In public statements released Wednesday morning, both Bell and Telus said the government’s announcement took them off-guard, and that they are assessing the situation. “As a result of the announcement by the Federal Minister of Finance, there can be no assurance at this time that Telus will proceed with its proposed income trust conversion,” the statement from Telus said.
Bell, which also released its third quarter results on Wednesday, indicated the company would undergo significant changes whether or not the income trust plans make sense.
“The Minister’s announcement clearly has a significant impact on our proposed conversion and the immediate benefits such a conversion would have delivered to our shareholders,” BCE chief executive Michael Sabia said in a statement. “In any case . . .we will proceed with plans to eliminate BCE’s holding company operations.”

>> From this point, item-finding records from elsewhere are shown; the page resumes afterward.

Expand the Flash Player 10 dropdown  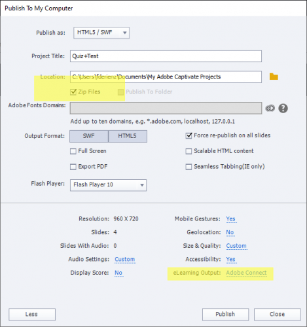pyautogui.click(x=108, y=185)
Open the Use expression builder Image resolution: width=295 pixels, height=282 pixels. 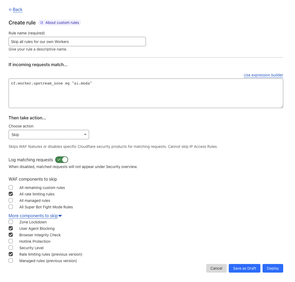pos(263,75)
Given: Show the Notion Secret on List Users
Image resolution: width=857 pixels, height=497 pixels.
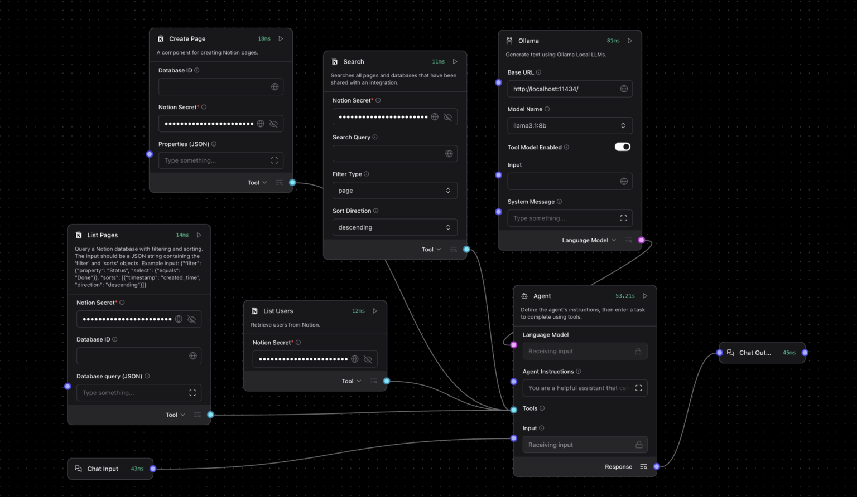Looking at the screenshot, I should tap(368, 359).
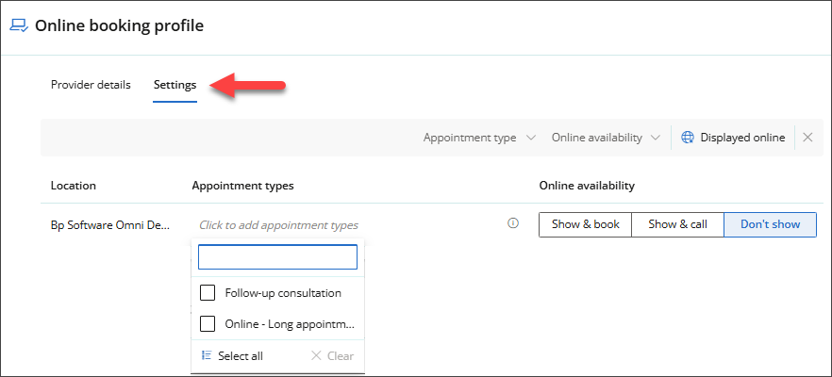Click the globe icon beside Displayed online
The height and width of the screenshot is (377, 832).
click(687, 138)
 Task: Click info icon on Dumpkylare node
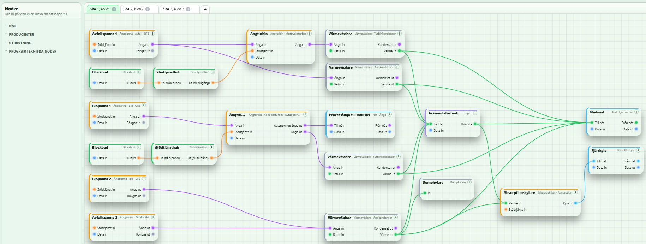click(469, 182)
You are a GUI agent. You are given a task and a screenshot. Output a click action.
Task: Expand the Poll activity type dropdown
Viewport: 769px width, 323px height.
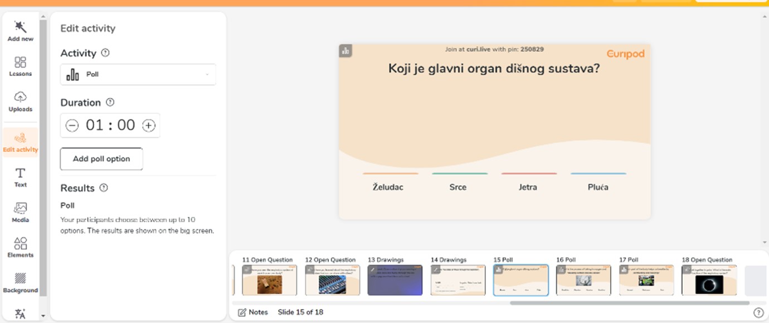click(x=138, y=74)
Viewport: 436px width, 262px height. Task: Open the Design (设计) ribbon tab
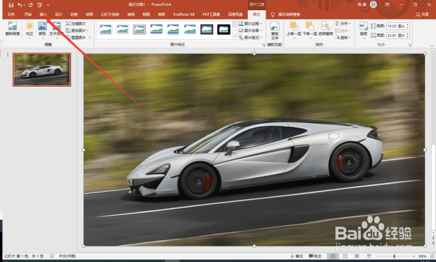[x=59, y=14]
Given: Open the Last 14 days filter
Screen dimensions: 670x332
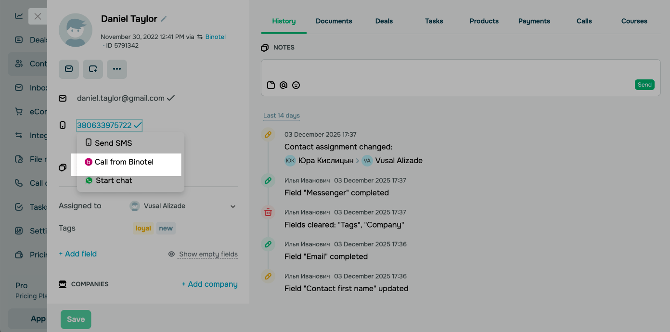Looking at the screenshot, I should coord(282,115).
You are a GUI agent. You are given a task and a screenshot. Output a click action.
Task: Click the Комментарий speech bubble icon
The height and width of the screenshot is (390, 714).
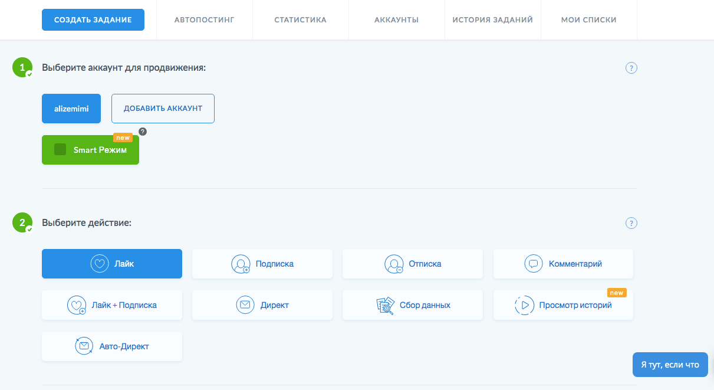pos(533,264)
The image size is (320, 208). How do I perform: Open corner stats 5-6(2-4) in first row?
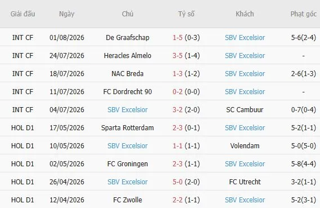point(304,38)
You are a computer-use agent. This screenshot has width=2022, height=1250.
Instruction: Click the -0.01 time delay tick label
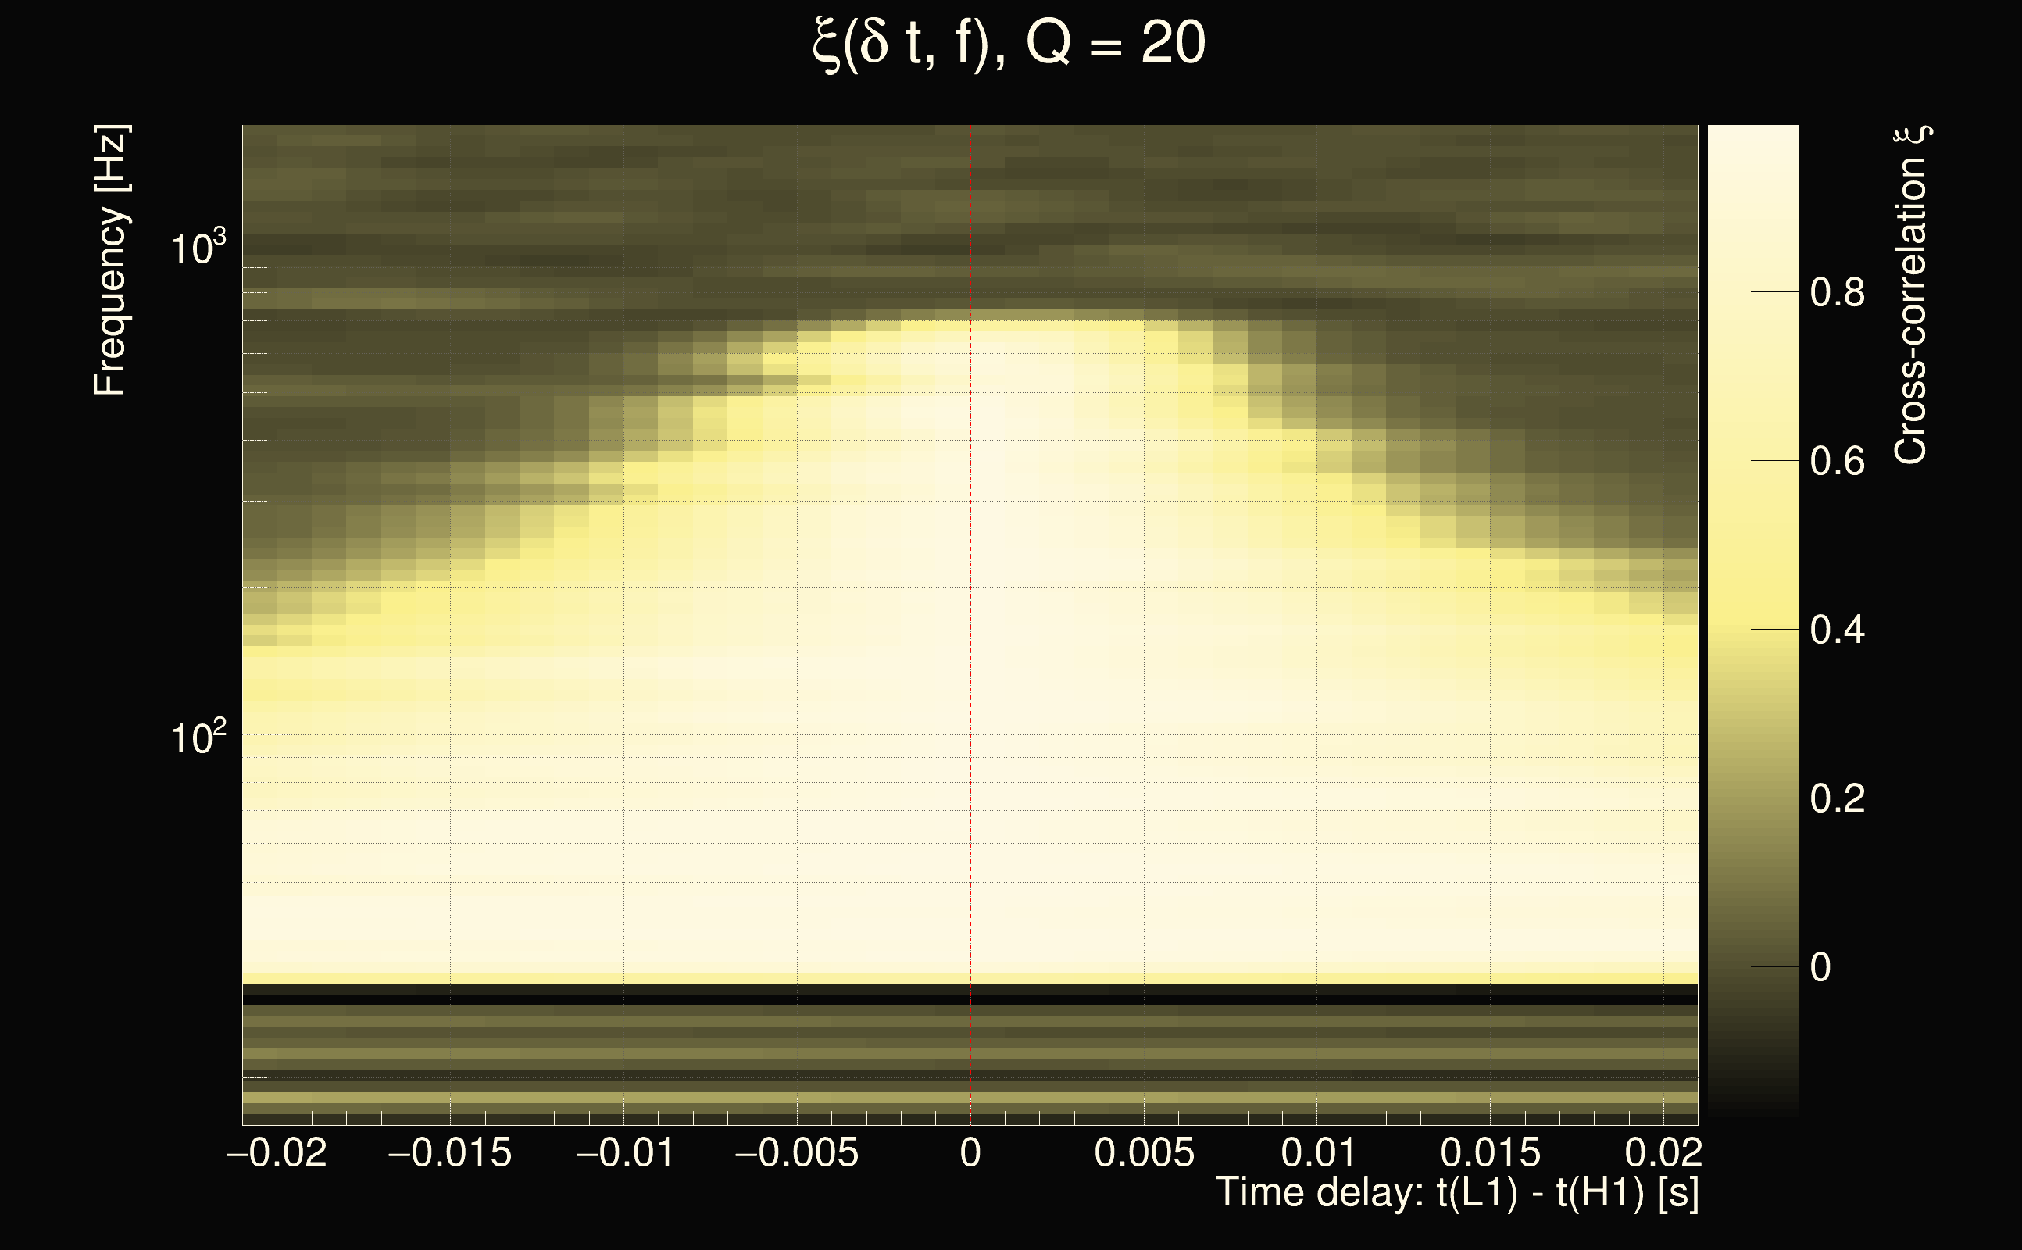pos(624,1152)
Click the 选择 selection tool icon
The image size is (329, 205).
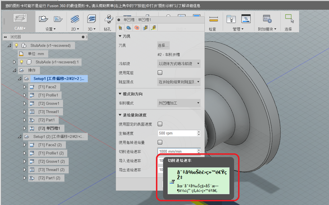pos(289,19)
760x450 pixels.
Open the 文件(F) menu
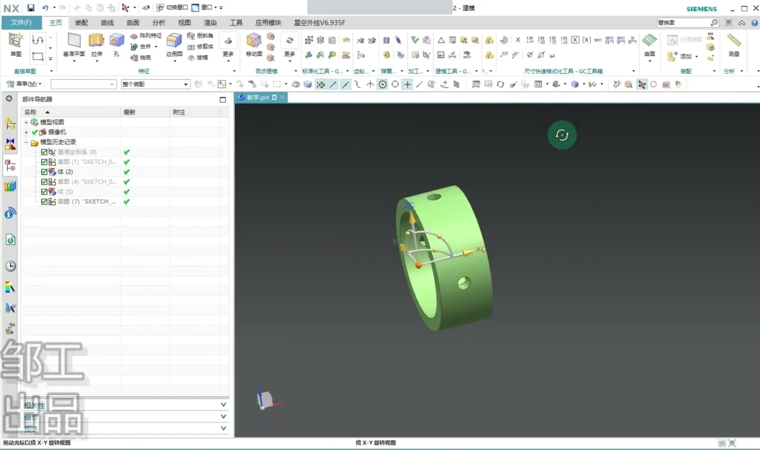tap(21, 23)
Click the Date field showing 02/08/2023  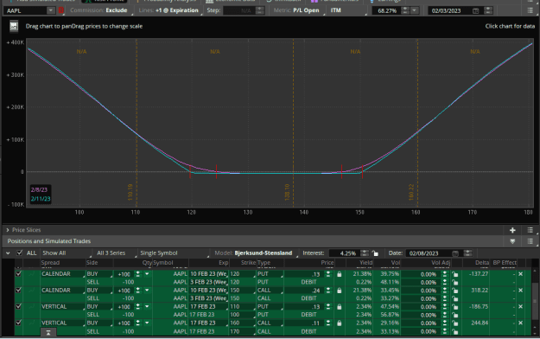(x=429, y=253)
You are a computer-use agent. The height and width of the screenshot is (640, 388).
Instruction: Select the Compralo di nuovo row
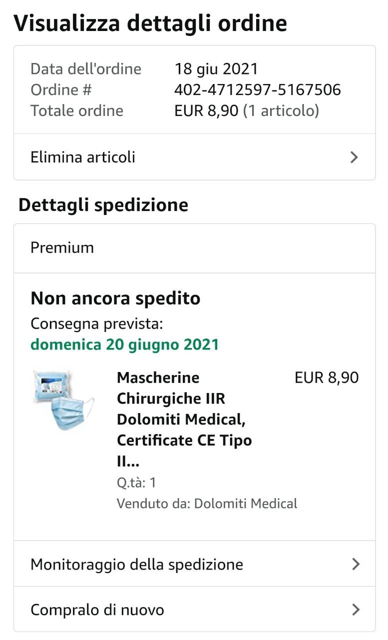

Because shareholders are in complete control of their own tax planning under an income trust, the stock prices of the trusts tend to rise significantly, which is a big reason behind the move, telecom industry analysts said. That would mean, in theory, the cost of capital would have been lower, which they could have poured into new products and network infrastructure investments to remain competitive.
“As an SMB, I’m wondering are they going to pull back on expansion to roll out DSL and cable in rural fringe areas?” said Roberta Fox, principal of Fox Group Consulting, who noted that carriers have primarily been focusing on creating hosted offerings, setting up data centres or improving their billing systems. “That’s where they use the capital they get from the markets. They may decide they have to keep going on the billing projects, but cut back on the rollout of EVDO.”
Others weren’t so sure. Ian Angus, president of Angus Telemanagement Group in Ajax, Ont., said income trusts are best suited for stable industries that have low expenditures and predicable incomes.
“In my opinion it was never appropriate. If you went and read what income trusts were supposed to be, they didn’t fit telecom,” Angus said. “It would have led to stagnation . . . with an income trust, the pressure is very high. It’s supposed to distribute all its profits. It has at least a tendency, although not an inevitable one, to induce companies to reduce their spending.”
Telecommunications providers will need to face competitive realities whether the market is economically favourable to income trusts or not, added Mark Goldberg, a telecom consultant based in Toronto. Even as income trusts they would face hurdles.
“If I’m a carrier, what if I need to invest in some new dial-tone technology that I didn’t anticipate?” Now I have to spend half a billion,” he said. “That means I have to cut my dividend. If I cut that, the stock price drops exactly proportionate to the cut.”
Fox said carriers may decide to renew their calls for looser rules around foreign investment if the fair tax program on income trusts goes through, but Angus was skeptical.
“If the rules were dropped 10 years ago, every phone company in Canada would have been snapped up. And by now they would have been sold again,” he said.
Bell Canada did manage to form an income trust based on the East coast earlier this year that included assets of Aliant and its wireless operation.